Exercise directions: Starting from the line that contains "Task: Click the 联合投稿被邀请权限设置 label", output every remaining line of the records below exactly as it appears, that line and the last one included.
++++++++++++++++++++
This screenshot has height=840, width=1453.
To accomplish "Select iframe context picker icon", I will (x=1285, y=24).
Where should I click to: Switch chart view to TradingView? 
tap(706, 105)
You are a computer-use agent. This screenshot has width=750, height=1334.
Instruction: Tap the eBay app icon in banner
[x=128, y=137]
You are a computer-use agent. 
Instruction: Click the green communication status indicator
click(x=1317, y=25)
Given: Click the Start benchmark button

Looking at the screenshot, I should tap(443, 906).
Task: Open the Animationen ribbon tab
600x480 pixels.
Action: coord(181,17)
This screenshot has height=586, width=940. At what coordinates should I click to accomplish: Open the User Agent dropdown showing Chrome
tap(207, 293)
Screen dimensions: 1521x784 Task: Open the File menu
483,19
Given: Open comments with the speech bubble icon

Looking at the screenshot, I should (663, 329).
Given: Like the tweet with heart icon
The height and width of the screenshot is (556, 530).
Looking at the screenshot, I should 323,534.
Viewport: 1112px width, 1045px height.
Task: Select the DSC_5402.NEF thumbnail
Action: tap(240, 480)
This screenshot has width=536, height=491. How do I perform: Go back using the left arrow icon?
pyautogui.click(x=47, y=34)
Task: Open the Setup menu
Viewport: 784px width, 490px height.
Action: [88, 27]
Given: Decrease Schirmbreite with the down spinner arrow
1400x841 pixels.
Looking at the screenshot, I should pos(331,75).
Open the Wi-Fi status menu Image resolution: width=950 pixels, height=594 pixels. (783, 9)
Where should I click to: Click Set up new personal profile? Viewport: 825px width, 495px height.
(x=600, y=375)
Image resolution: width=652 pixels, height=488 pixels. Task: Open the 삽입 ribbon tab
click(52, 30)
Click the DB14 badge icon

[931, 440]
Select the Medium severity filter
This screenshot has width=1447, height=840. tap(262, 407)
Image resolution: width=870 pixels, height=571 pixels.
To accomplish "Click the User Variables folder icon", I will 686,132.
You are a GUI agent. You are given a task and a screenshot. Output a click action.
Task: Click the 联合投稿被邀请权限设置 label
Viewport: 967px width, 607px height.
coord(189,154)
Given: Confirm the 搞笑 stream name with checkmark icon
++++++++++++++++++++
Exercise response:
Task: Click the 联合投稿被邀请权限设置 label
Viewport: 967px width, 607px height.
coord(189,154)
Given: Confirm the 搞笑 stream name with checkmark icon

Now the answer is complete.